Task directions: Write out the data word for word and drop any picture you find.

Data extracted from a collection
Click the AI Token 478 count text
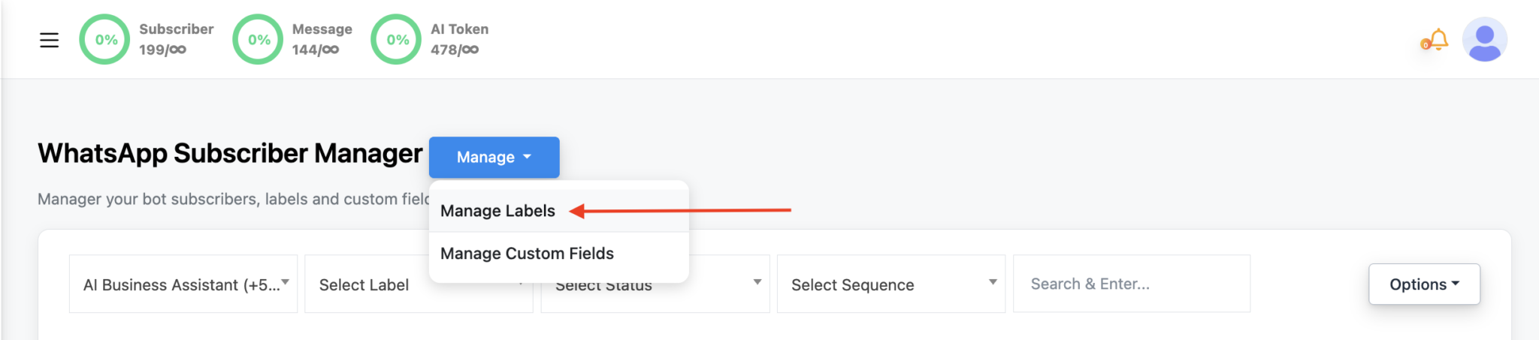1539x340 pixels. click(455, 50)
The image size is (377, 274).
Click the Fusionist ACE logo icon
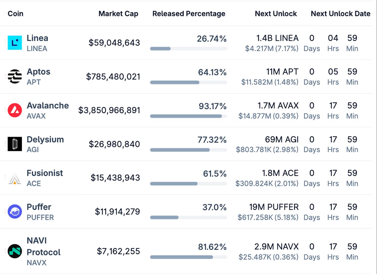tap(15, 178)
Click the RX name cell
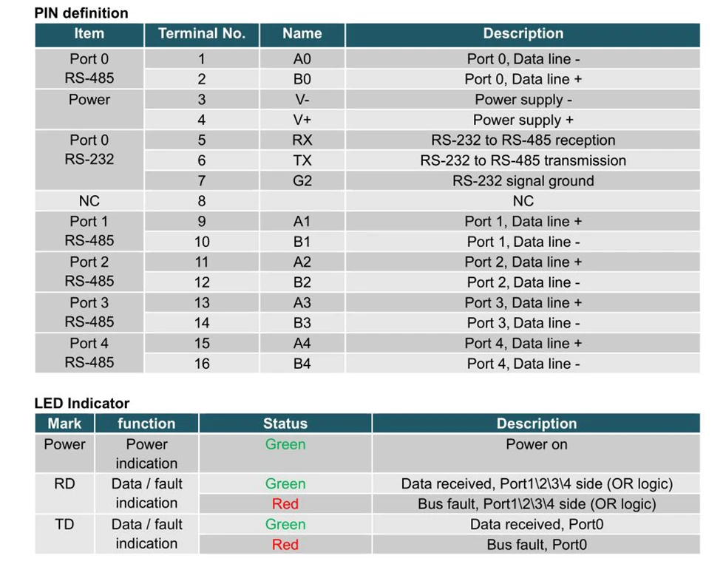The image size is (723, 561). 302,140
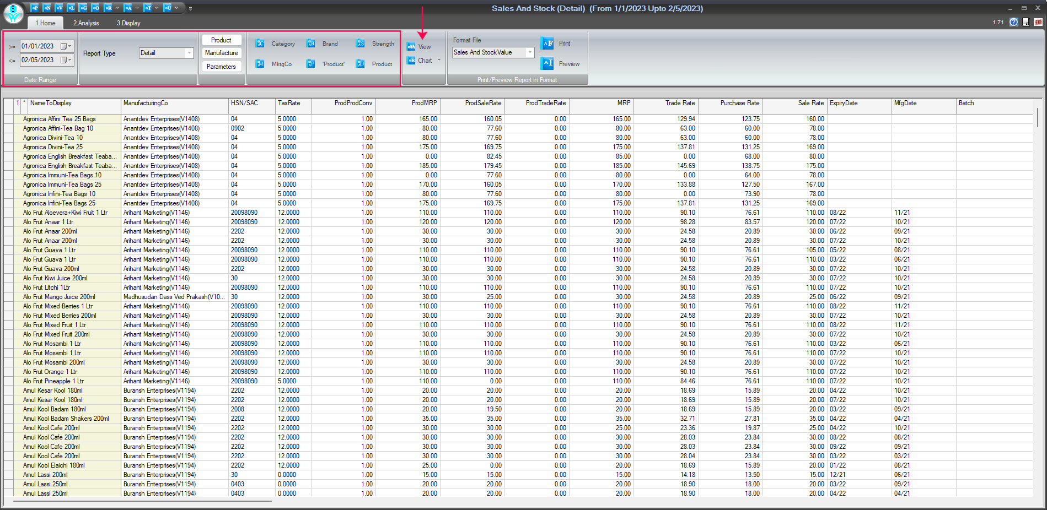Click the red Exit icon
The width and height of the screenshot is (1047, 510).
[1038, 22]
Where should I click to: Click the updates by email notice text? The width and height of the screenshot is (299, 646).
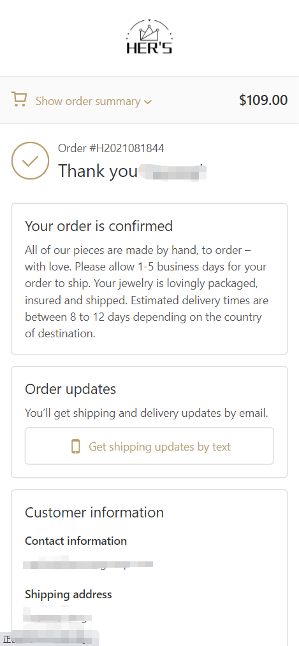[x=147, y=413]
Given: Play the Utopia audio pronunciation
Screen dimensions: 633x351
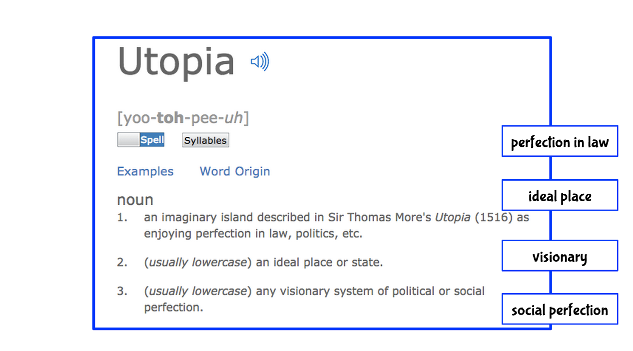Looking at the screenshot, I should coord(260,62).
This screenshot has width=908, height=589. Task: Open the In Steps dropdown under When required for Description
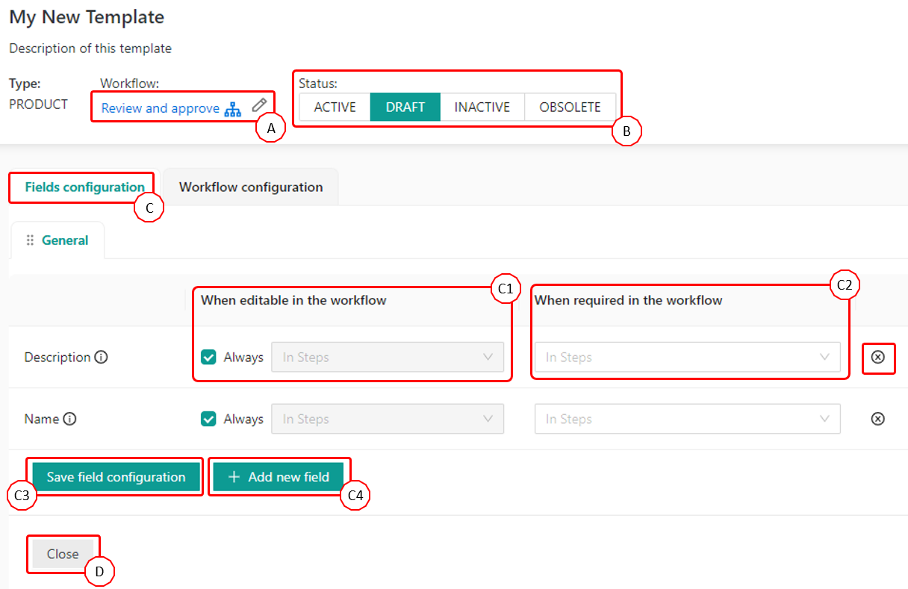point(687,357)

Answer box:
Click the AI Token 478 count text
1539x340 pixels. click(455, 50)
The image size is (377, 274).
Click the Fusionist ACE logo icon
tap(15, 178)
Click the RX name cell
The image size is (723, 561). 302,140
Click the red Exit icon
The width and height of the screenshot is (1047, 510).
[1038, 22]
Where should I click to: Click the updates by email notice text? The width and height of the screenshot is (299, 646).
[x=147, y=413]
Given: Play the Utopia audio pronunciation
Screen dimensions: 633x351
Looking at the screenshot, I should coord(260,62).
This screenshot has width=908, height=589. Task: Open the In Steps dropdown under When required for Description
point(687,357)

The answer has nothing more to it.